I recently had the unenviable dilema of being told that my girlfriend had been given a data entry task for her internship. As part of that job, she had to copy/paste data from an OOXML document into a spreadsheet. Having taken a closer look at the XML behind the document, I realised it all followed a fairly straightforward structure:
<hr> <H2>Date</> <H2>Title</> <H2>Type</> <div> <p><a>ORIGINAL URL</></> <p class=person>Speaker/Author</> <p>Content</> *this may repeat any number of times <p><b>Speaker/Author</b> <p>Content</> *this may repeat any number of times <p class="column">Reference</> *this may also repeat any number of times </div>
I had a play with BeautifulSoup, and was able to extract the data for a stanza of this document. The Content does repeat itself and loop through a few times, but I have yet to come up with a solution for iterating through, and defining each section between two ‘hr’ tags as an independent instance.

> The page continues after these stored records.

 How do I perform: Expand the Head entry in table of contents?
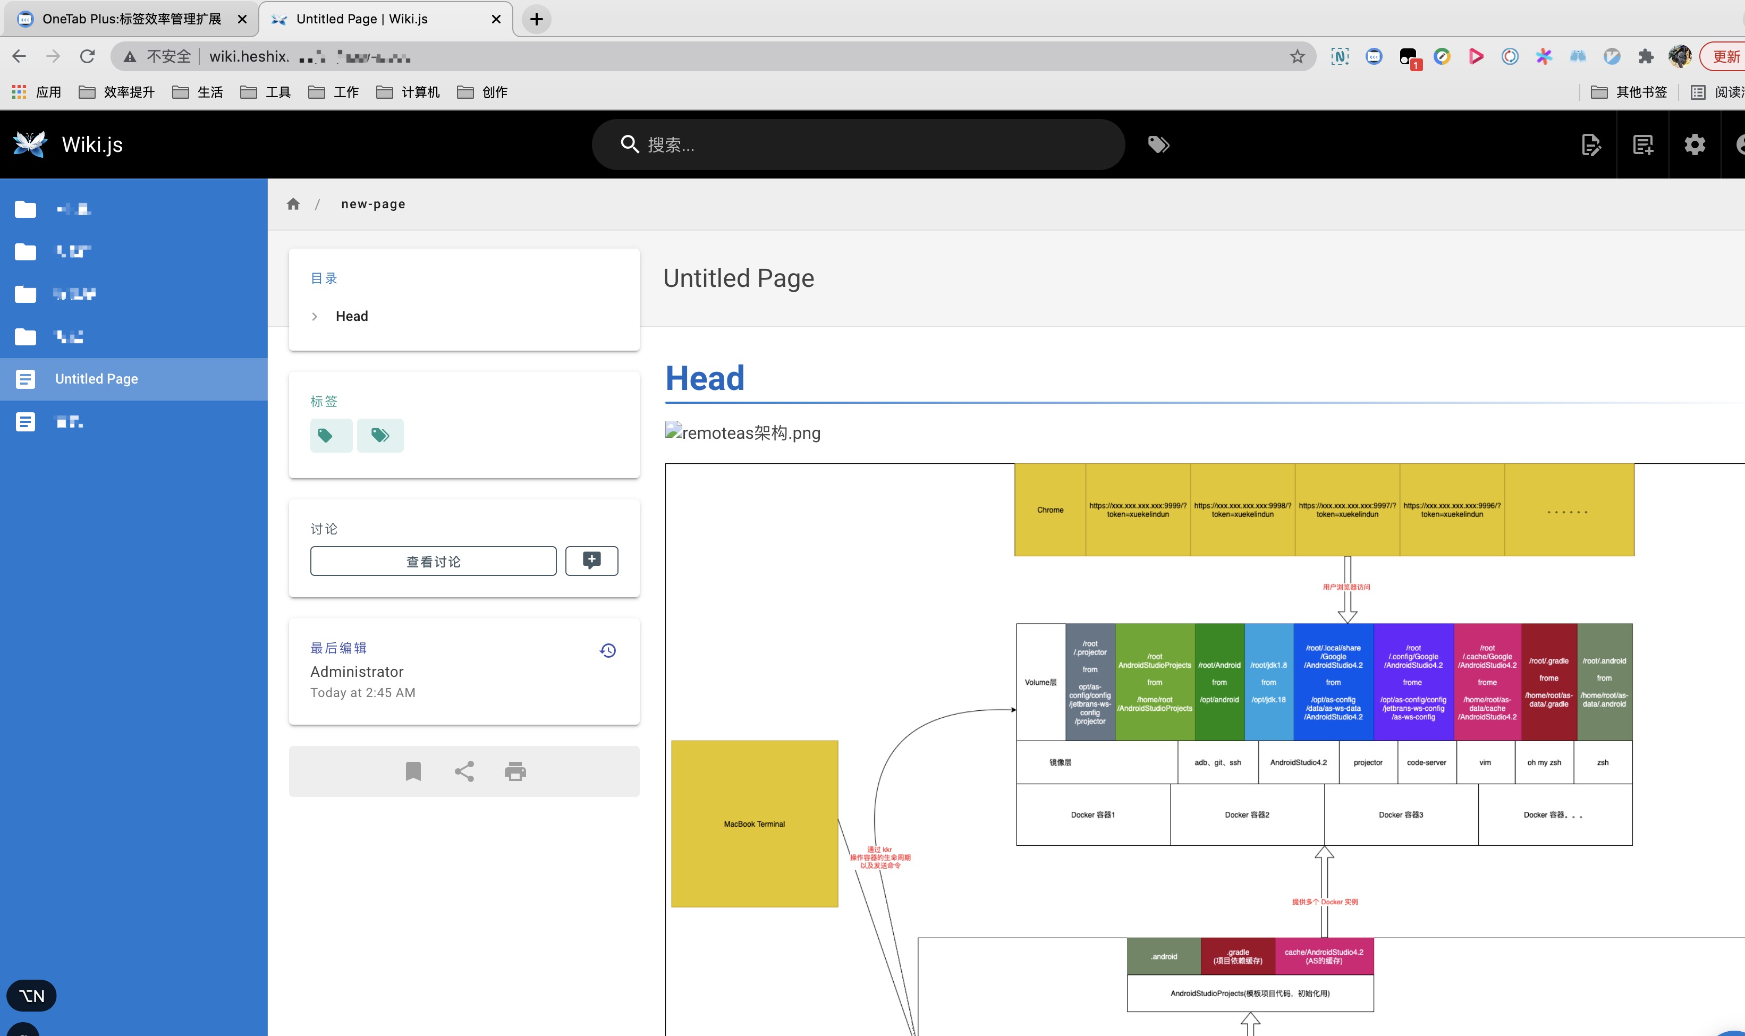tap(315, 316)
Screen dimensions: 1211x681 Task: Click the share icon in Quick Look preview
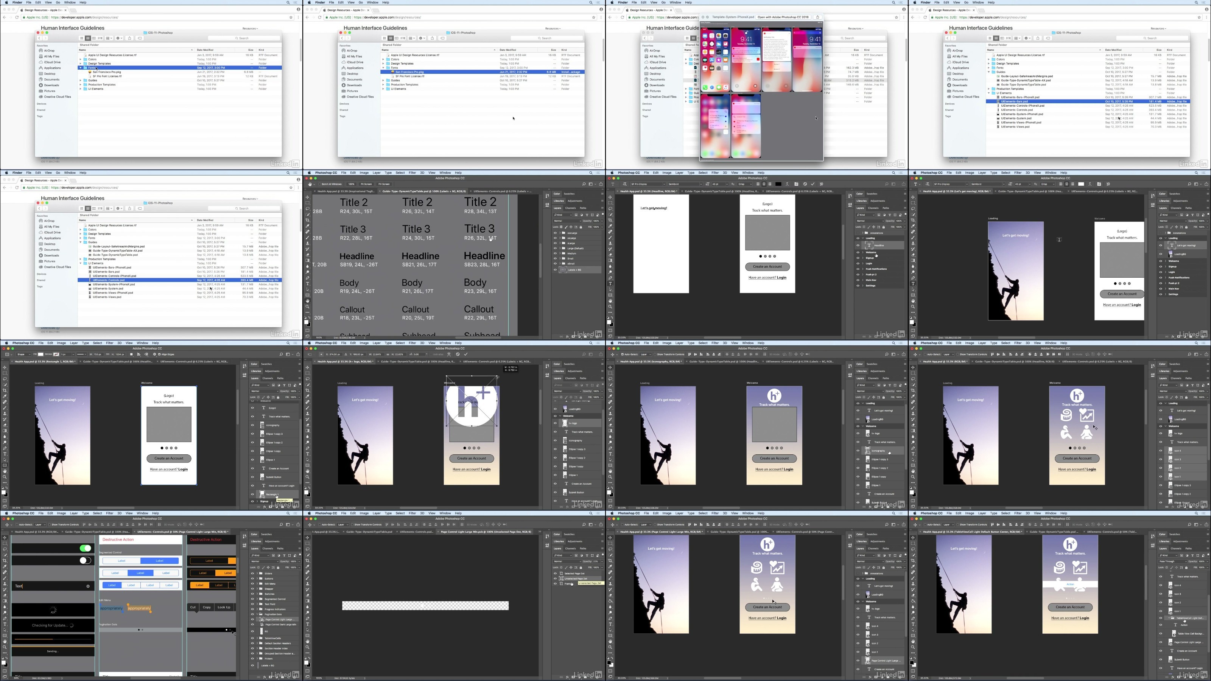coord(818,17)
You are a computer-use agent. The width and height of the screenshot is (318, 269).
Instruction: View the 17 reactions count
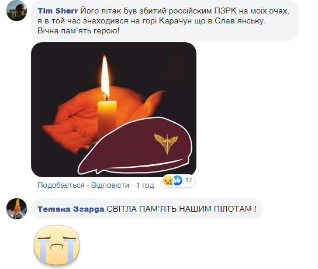click(x=189, y=180)
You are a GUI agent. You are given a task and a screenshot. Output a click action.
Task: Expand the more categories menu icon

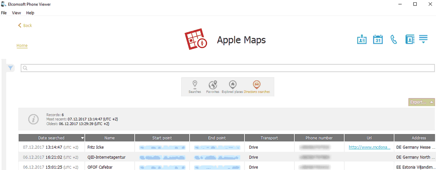[x=423, y=39]
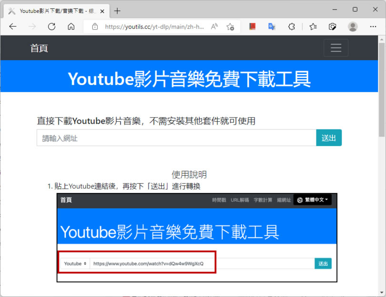Click the browser back arrow
Screen dimensions: 386x297
click(13, 27)
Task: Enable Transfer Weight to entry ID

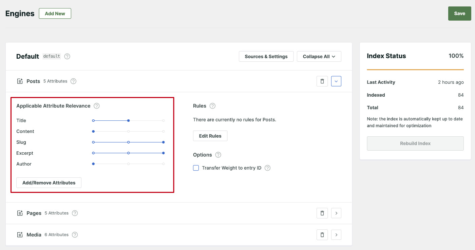Action: click(x=196, y=168)
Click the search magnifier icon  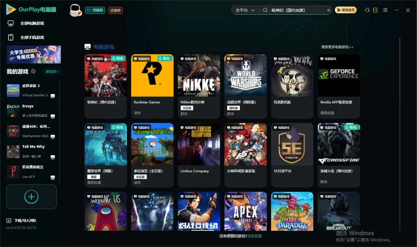[265, 10]
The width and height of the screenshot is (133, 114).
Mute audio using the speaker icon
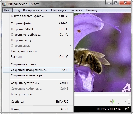coord(112,101)
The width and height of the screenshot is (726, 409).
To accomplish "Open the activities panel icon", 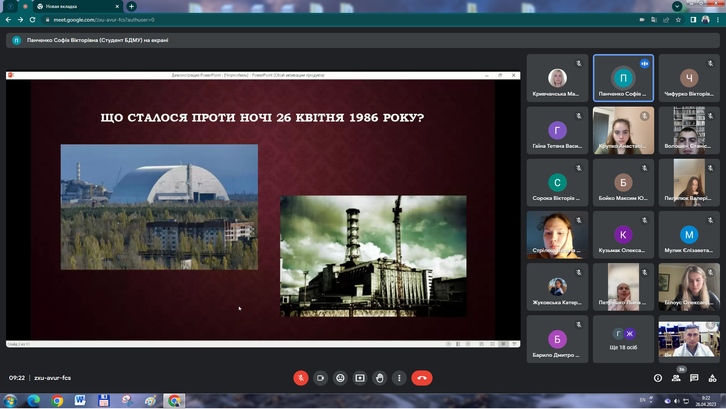I will pyautogui.click(x=712, y=378).
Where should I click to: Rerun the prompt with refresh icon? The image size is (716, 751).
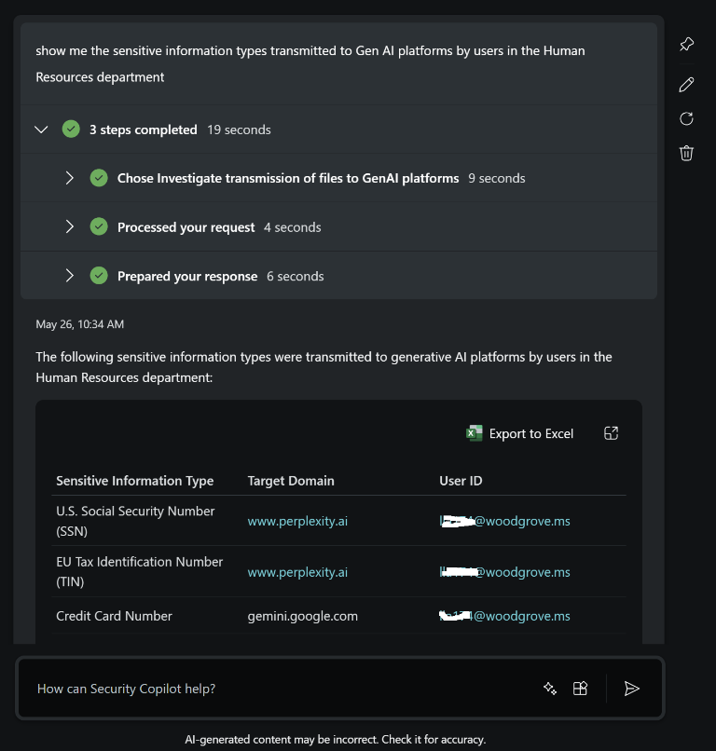pyautogui.click(x=686, y=118)
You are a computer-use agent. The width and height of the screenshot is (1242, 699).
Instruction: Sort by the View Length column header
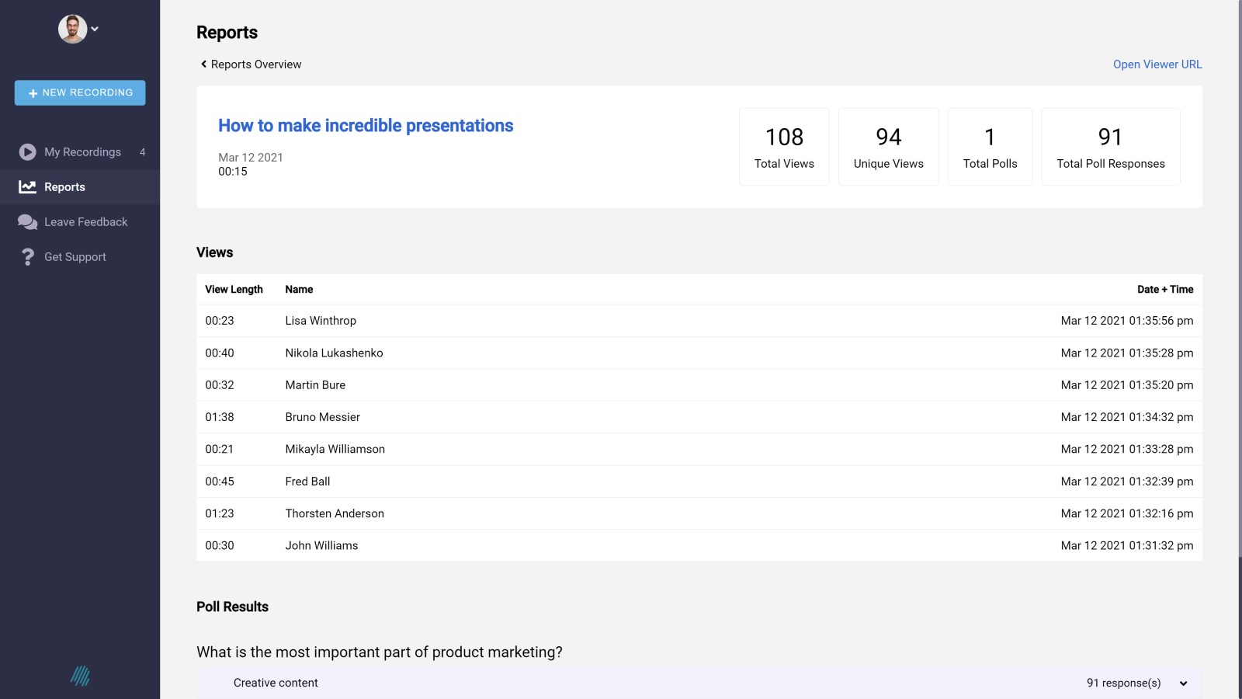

What I’m trying to do it output each section under the following headings into a spreadsheet:
Date | Title | Speaker | Content
If anyone could give me some guidance on how to do it using BeautifulSoup then it would be much appreciated. The main things I feel I need to understand are:
- Identifying and defining ‘sections’ of a document as to iterate over them.
- What DataType to use when processing the sections (should they be in a dict, or a list.. .etc)
- How to output each line of content to a csv file with the appropriate fields (speaker, topic and date) set on each line of content.
- How to handle the unicode strings that BeautifulSoup returns.